:: Data for the task ::

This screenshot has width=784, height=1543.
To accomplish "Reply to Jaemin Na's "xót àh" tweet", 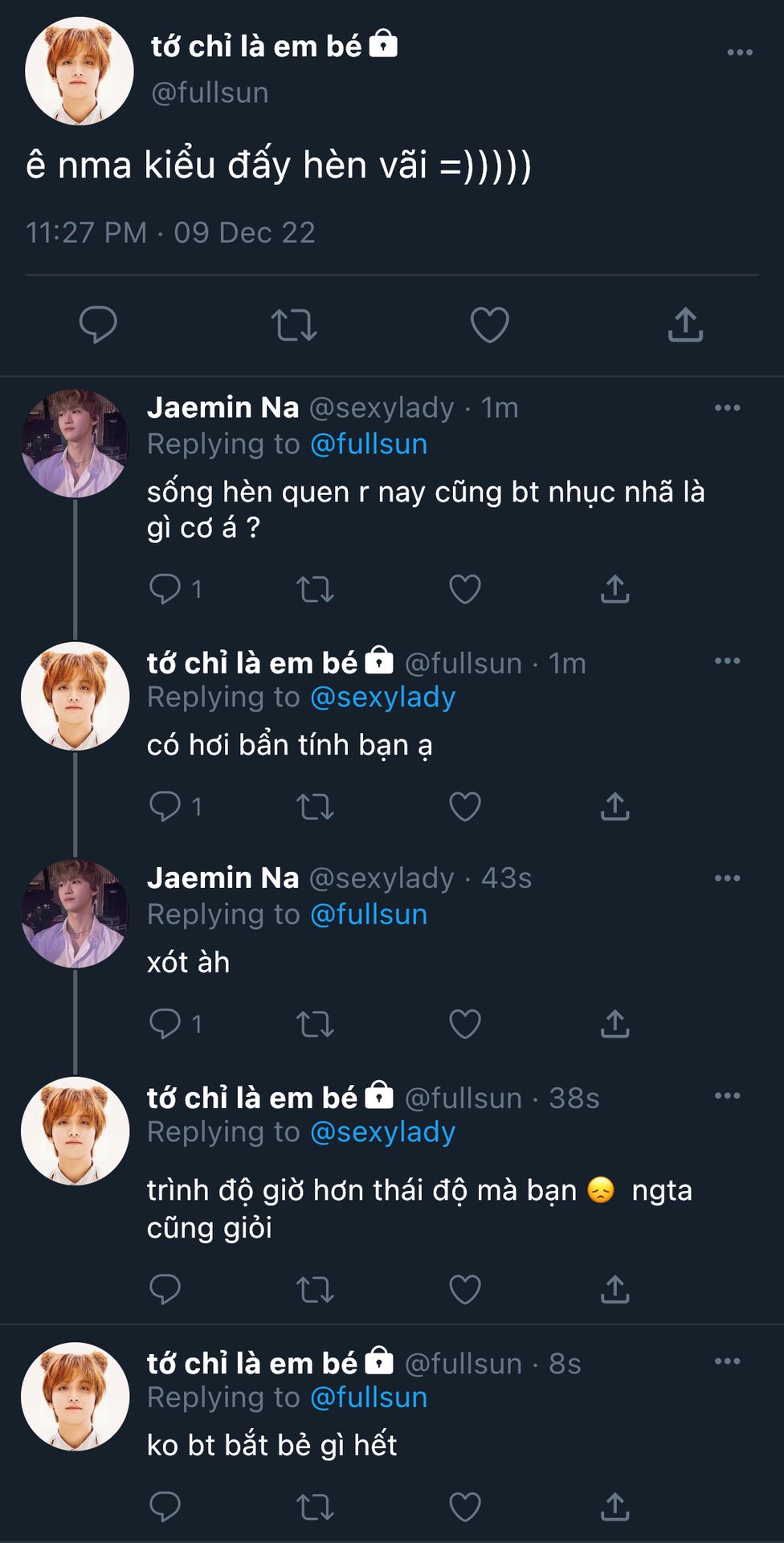I will [x=165, y=1023].
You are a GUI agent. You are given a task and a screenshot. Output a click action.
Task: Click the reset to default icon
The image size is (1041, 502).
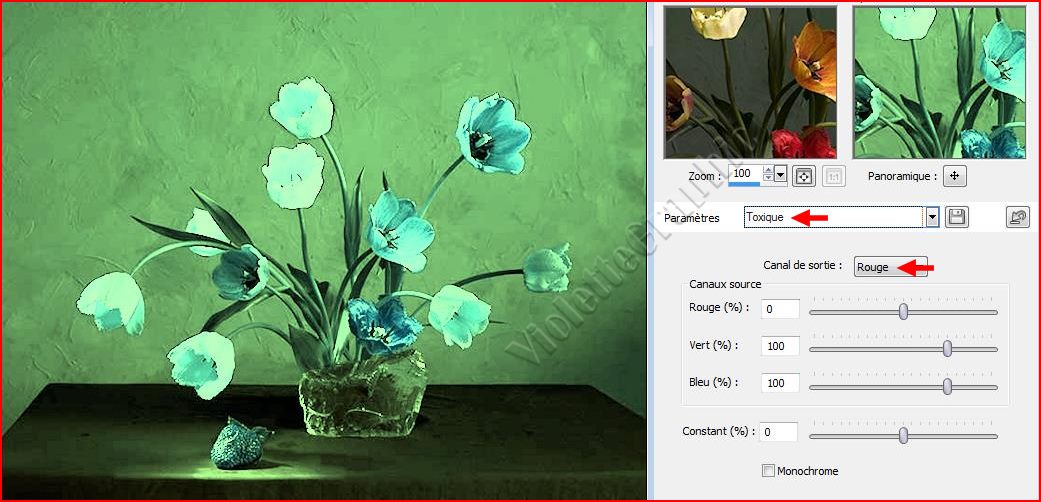(x=1017, y=217)
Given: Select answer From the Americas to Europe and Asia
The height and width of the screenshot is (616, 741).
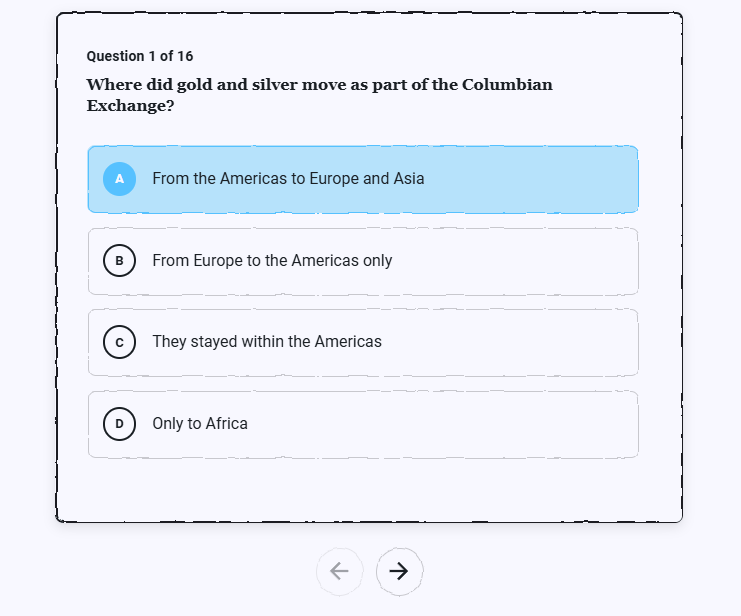Looking at the screenshot, I should point(363,179).
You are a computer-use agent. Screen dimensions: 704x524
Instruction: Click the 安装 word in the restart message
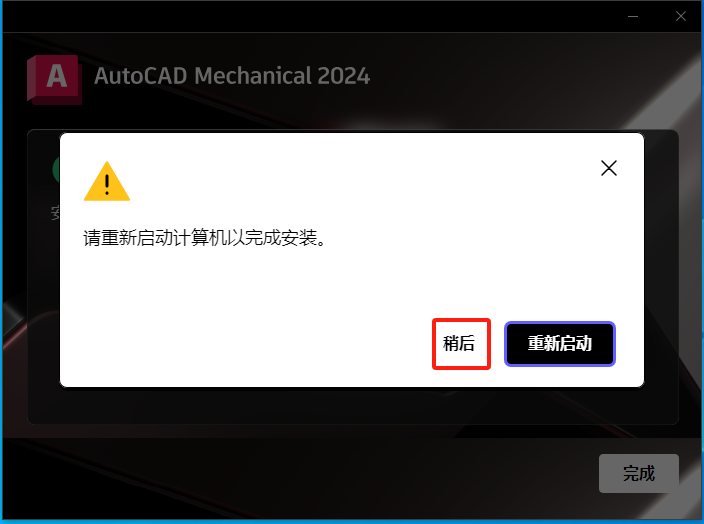(299, 238)
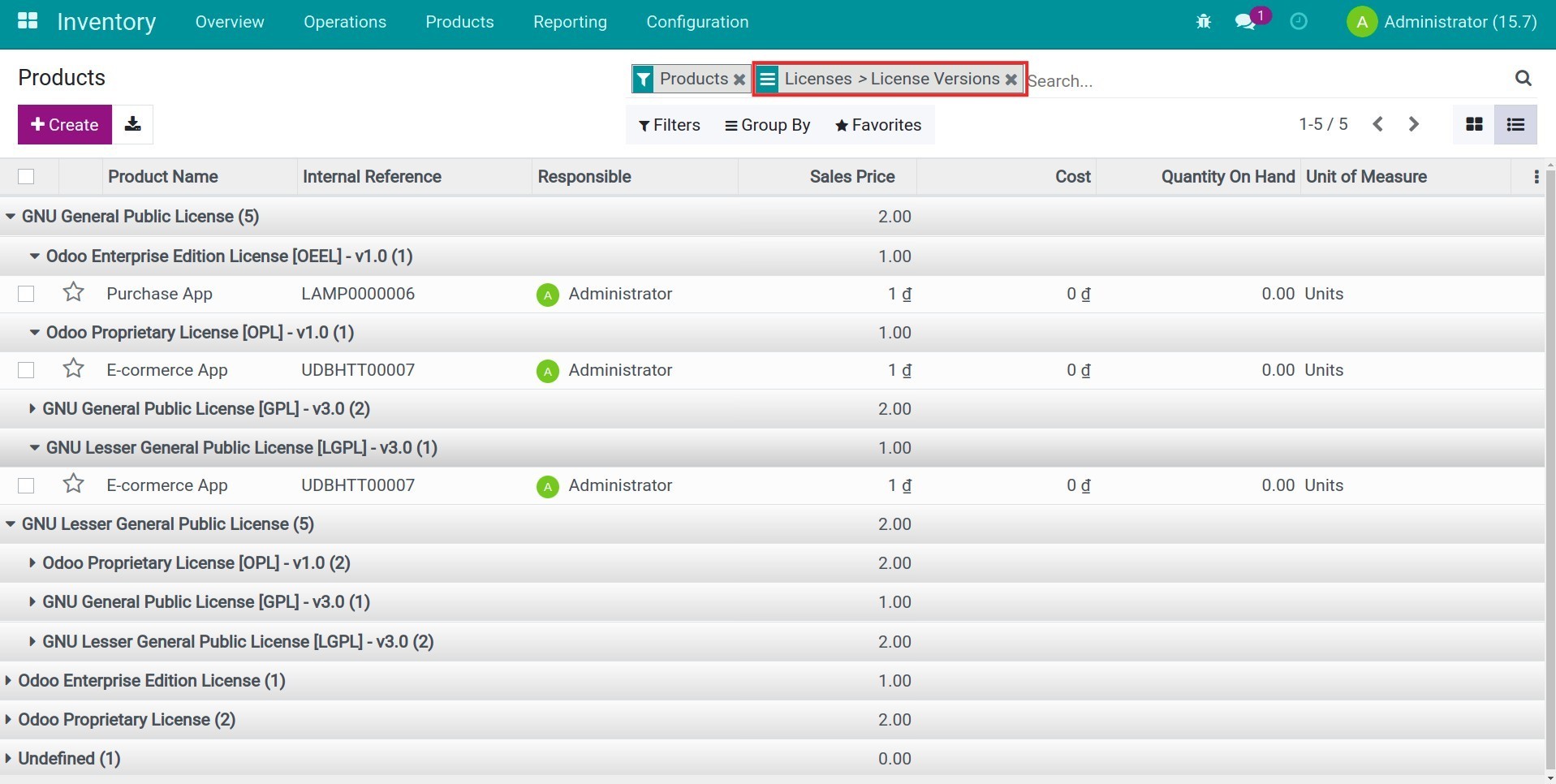Image resolution: width=1556 pixels, height=784 pixels.
Task: Check the E-cormerce App row under LGPL
Action: [x=26, y=485]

:::

Please turn the material above into a numbered list, starting with the line that contains "You are a computer-use" and going on through its final line, with blank lines and pictures left out.

1. You are a computer-use agent. Screen dimensions: 704x524
2. Instruction: Click the 安装 word in the restart message
3. (299, 238)
4. Image resolution: width=1556 pixels, height=784 pixels.
5. Task: Check the E-cormerce App row under LGPL
6. Action: [x=26, y=485]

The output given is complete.